We identified two new key genes related to the response of UST therapy in patients with CD, which may be new biomarkers for nonreponse to UST. The role of LCN2 in IBD has been extensively studied. Its overexpression is directly associated with the induction of Th1 differentiation. Another gene, KDM5D, may drive sex differences in patients with CD receiving UST therapy, as a driver of significant Th1 cell expansion. However, our study had some limitations. Firstly, the sample size extracted from the database was small. Studies with larger sample size is necessary to confirm the valuable initial insights. Secondly, in vitro and in vivo experimental validation for the findings are lacking.

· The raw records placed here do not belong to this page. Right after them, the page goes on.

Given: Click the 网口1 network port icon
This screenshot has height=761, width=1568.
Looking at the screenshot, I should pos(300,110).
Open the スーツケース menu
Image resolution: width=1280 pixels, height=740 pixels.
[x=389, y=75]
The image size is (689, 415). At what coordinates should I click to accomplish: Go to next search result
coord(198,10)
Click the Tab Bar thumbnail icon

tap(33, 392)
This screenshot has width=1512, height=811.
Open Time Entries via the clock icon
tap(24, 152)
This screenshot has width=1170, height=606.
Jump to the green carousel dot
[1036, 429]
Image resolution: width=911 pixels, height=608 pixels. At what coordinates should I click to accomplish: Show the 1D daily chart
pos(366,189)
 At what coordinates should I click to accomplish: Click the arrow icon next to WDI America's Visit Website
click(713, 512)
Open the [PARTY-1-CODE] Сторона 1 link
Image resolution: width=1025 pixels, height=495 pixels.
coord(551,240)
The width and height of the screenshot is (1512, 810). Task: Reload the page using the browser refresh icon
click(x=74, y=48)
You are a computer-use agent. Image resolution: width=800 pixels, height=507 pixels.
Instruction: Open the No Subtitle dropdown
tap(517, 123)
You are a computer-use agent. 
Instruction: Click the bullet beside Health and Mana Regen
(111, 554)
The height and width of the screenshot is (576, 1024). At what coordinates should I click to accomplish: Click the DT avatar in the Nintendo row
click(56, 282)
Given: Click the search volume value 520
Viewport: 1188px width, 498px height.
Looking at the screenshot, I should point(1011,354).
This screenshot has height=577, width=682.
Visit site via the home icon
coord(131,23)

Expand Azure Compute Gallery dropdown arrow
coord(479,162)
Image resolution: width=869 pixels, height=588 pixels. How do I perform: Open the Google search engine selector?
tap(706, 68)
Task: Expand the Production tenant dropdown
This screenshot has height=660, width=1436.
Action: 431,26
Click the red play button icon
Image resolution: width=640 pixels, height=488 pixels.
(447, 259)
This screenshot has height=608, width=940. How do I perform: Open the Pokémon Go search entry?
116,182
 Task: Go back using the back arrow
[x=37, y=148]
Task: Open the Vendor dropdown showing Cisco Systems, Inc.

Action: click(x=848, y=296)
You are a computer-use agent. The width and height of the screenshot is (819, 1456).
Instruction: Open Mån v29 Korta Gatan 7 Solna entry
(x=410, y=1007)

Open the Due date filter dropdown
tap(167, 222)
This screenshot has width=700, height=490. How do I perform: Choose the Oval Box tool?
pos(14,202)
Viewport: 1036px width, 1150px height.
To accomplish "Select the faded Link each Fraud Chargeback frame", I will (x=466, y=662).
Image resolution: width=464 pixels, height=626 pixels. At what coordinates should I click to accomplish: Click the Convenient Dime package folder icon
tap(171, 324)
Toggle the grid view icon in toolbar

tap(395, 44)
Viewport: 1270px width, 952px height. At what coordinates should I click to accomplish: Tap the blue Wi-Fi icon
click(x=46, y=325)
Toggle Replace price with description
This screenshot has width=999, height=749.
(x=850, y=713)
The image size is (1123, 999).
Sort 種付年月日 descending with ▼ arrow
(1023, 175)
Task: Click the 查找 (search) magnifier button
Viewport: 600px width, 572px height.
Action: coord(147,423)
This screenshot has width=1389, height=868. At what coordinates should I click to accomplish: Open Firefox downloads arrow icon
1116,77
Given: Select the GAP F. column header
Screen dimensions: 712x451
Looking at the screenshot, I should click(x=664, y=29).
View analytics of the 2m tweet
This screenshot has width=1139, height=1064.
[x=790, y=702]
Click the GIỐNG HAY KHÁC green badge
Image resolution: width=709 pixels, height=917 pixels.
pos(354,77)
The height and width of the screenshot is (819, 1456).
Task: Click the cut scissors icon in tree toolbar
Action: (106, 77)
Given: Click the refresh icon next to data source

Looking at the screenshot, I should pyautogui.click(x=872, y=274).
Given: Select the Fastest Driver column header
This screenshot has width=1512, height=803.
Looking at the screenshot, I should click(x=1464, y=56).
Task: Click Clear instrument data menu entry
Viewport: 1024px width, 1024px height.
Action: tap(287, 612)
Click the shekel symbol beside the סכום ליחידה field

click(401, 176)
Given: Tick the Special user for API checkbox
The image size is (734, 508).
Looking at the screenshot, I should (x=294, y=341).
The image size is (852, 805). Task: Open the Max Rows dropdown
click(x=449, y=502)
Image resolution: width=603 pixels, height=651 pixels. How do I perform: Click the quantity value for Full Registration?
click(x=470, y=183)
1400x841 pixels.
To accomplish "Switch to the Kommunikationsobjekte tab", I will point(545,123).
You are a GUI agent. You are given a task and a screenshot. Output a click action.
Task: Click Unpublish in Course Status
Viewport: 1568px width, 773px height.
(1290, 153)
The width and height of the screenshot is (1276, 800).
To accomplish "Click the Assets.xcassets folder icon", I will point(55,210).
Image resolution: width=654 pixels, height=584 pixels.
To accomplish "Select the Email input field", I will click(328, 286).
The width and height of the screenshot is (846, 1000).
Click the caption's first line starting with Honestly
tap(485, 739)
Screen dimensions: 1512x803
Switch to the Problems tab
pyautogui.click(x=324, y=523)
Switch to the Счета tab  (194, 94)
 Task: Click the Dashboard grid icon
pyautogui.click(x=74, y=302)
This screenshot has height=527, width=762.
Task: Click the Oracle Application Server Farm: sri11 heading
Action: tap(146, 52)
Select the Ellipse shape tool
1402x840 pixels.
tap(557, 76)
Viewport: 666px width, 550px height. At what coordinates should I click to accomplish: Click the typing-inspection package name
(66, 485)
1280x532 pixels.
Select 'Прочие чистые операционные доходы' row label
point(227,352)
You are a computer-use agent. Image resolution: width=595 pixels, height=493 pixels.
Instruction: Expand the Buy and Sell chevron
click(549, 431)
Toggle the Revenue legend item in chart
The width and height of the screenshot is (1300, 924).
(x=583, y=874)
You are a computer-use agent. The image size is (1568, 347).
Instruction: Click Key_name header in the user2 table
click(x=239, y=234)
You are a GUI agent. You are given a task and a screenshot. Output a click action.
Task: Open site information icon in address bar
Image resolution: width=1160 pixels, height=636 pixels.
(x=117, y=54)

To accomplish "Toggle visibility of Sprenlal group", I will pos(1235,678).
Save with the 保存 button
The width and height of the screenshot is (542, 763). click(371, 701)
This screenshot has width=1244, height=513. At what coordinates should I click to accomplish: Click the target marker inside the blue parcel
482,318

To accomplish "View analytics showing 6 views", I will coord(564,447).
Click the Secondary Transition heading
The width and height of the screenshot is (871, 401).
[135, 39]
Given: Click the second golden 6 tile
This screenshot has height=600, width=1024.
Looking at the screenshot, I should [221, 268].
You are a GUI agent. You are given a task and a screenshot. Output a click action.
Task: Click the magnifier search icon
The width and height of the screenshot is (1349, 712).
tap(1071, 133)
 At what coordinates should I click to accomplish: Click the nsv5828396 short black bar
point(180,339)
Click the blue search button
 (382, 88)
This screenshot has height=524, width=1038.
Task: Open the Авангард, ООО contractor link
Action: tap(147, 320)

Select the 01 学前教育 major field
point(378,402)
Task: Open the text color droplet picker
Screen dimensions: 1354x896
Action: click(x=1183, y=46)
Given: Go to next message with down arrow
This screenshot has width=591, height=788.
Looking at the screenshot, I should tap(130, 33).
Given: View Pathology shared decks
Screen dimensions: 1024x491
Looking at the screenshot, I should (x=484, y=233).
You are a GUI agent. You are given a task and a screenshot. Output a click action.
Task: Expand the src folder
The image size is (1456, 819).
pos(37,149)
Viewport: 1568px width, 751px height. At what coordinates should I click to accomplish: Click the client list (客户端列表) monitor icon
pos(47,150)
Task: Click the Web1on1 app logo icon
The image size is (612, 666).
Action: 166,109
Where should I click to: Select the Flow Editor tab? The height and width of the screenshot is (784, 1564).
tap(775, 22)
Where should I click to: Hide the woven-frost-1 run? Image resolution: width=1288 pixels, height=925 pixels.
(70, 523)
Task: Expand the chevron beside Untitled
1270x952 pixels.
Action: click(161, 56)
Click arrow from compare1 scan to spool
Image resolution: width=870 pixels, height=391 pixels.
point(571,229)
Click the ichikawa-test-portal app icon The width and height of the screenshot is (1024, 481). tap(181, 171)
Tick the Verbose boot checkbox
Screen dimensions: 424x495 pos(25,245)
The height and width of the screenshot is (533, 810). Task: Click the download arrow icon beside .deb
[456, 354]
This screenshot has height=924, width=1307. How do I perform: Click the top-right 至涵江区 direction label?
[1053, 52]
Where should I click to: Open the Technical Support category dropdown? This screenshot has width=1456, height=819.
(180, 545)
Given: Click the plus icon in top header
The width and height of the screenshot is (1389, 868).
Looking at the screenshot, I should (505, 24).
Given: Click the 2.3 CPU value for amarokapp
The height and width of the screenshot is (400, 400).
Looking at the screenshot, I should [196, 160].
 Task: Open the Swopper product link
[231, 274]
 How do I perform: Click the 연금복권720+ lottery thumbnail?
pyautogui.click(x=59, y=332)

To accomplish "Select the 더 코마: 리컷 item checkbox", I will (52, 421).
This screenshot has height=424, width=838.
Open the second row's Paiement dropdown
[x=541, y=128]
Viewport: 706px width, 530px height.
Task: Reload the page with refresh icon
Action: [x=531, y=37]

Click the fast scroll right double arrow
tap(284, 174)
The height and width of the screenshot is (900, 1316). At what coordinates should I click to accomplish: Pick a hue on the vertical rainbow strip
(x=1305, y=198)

Further studies will involve cell function experiments involving overexpression or knockdown of LCN2 and KDM5D, as well as animal experiments using a mouse model of DSS-induced colitis. Despite these limitations, the preliminary findings offer valuable insights.

Conclusions

In conclusion, bioinformatics analysis and external validation showed that Th1 cells play critical roles in the nonresponse to UST therapy of patients with CD. Moreover, we identified KDM5D and LCN2 as promising candidates for predicting response to UST therapy in patients with CD. Our findings provided evidence that Th1 cells polarization could be a potential predictor for UST nonresponse in patients with CD, which could facilitate the establishment of novel approaches to alleviate the disease burden.